## START DATA SUPPLIED

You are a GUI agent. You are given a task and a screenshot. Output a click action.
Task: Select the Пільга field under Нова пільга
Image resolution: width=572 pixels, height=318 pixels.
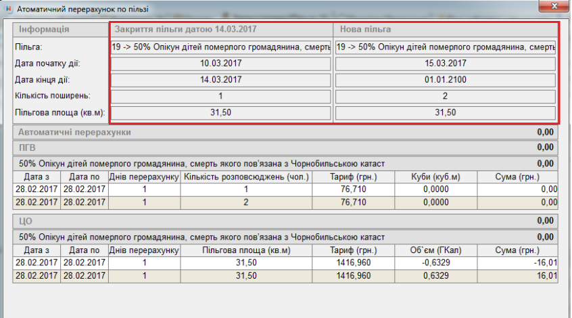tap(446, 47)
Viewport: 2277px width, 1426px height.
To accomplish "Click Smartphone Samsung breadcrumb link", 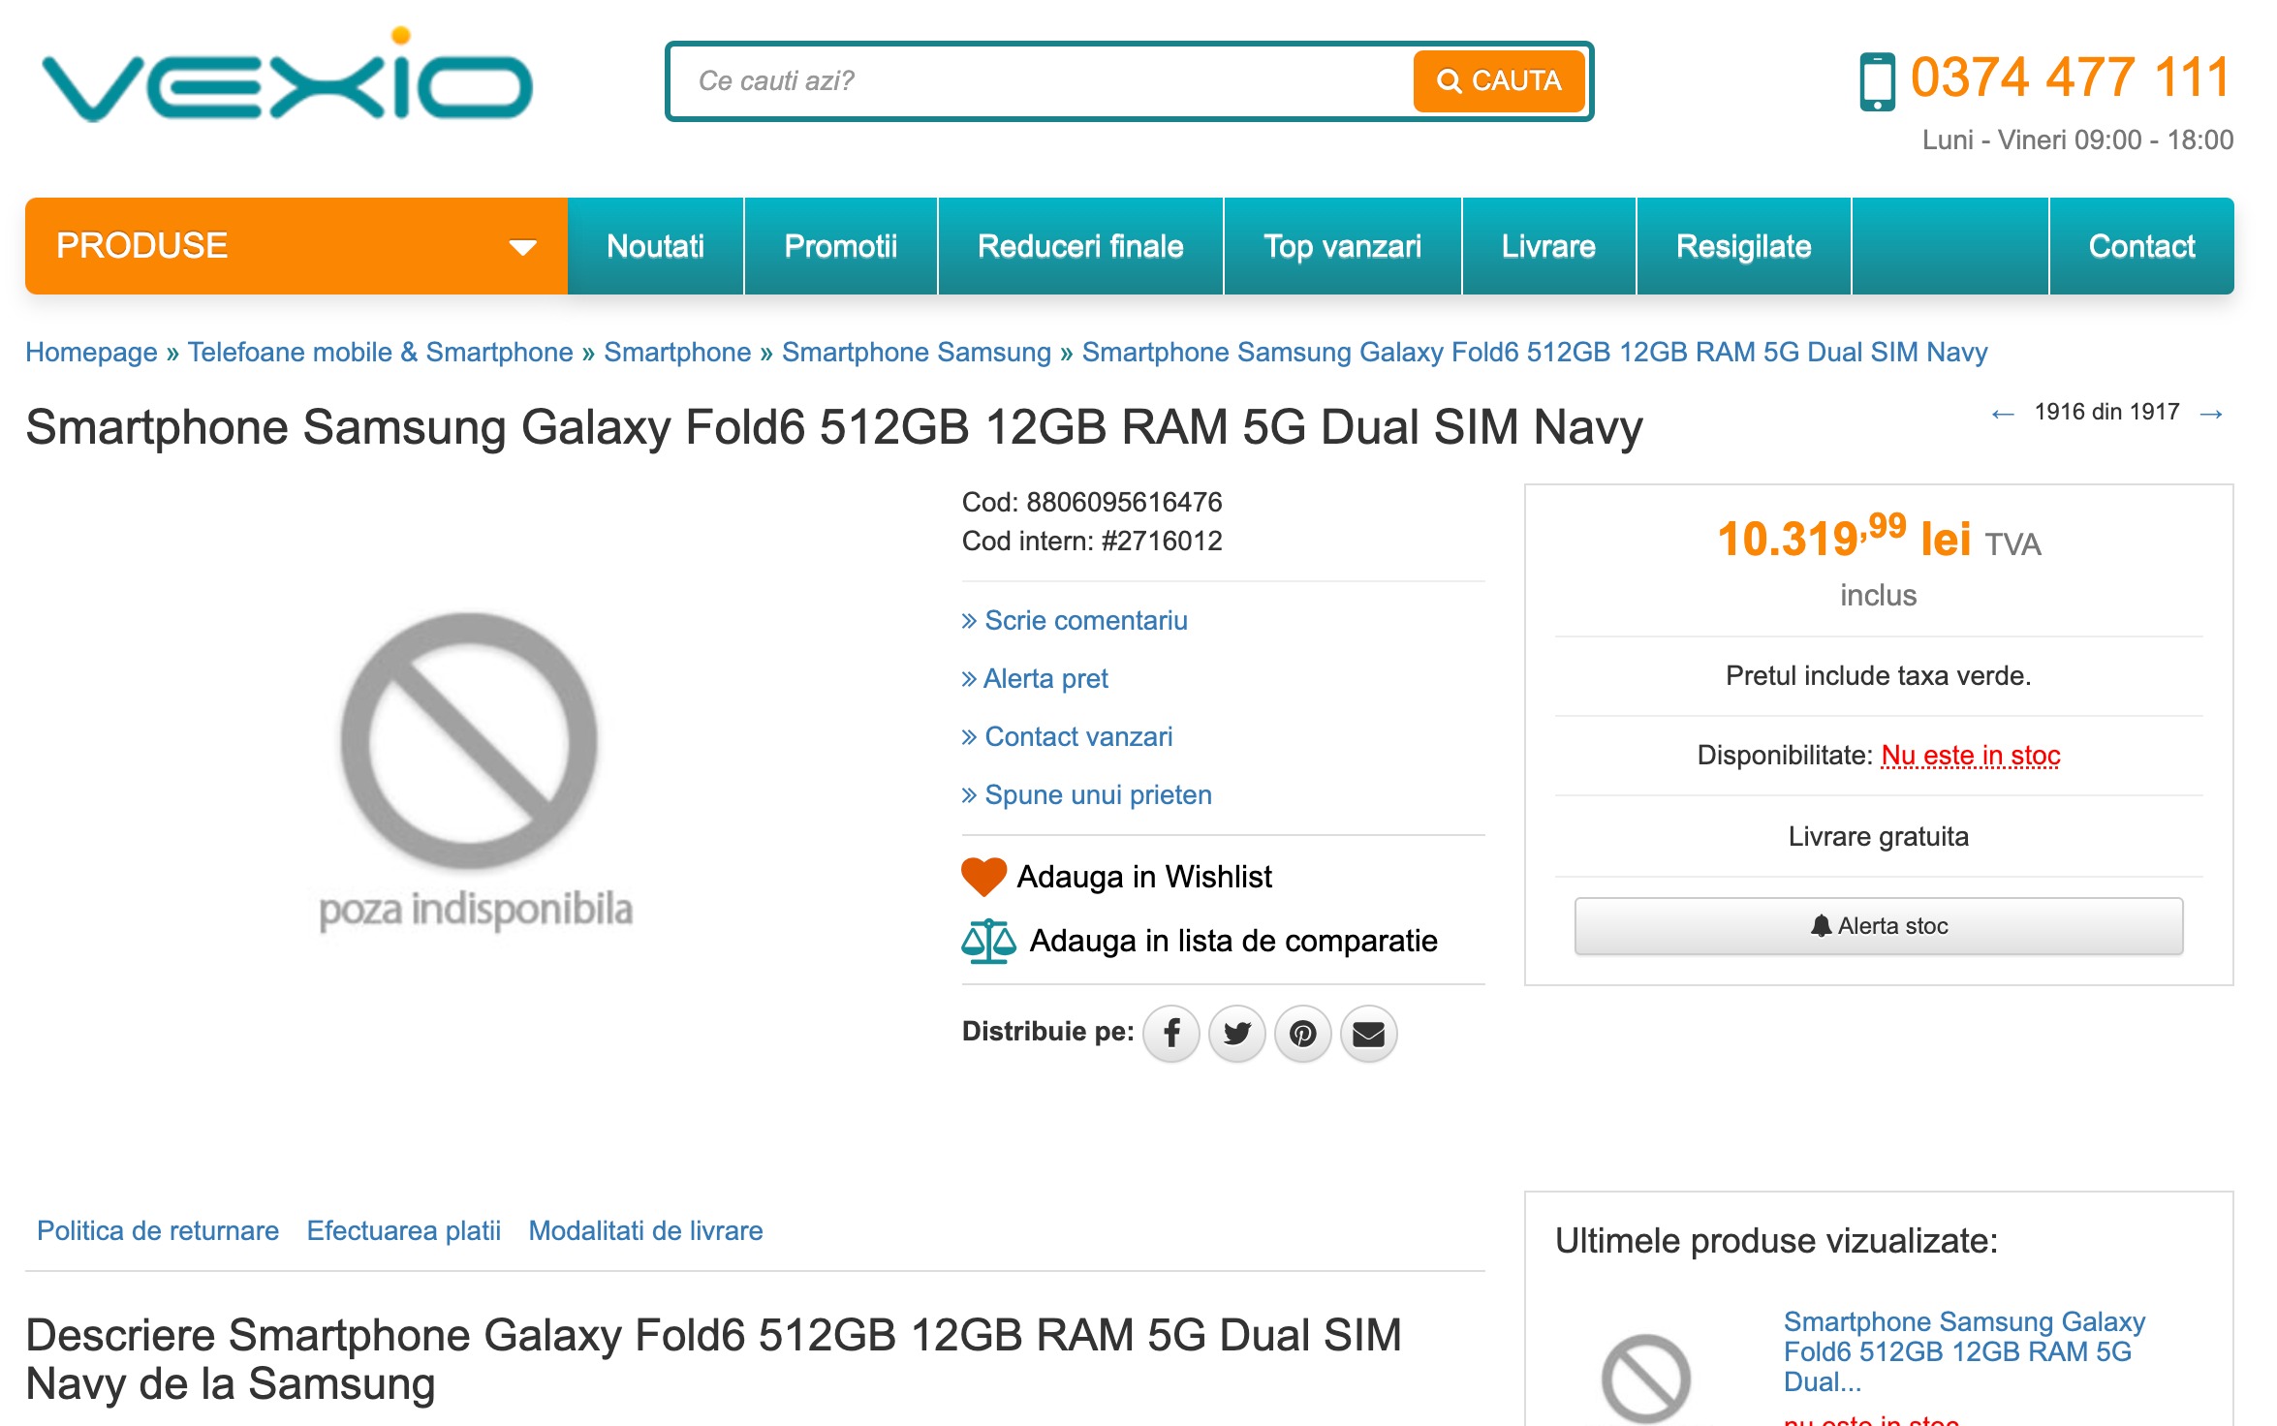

## END DATA SUPPLIED

= JOB =
Which lines of the material contain the string "width"? Show each of them in full, counting uppercase and lowercase as different.

= TASK ANSWER =
Image resolution: width=572 pixels, height=318 pixels.
Viewport: 2277px width, 1426px height.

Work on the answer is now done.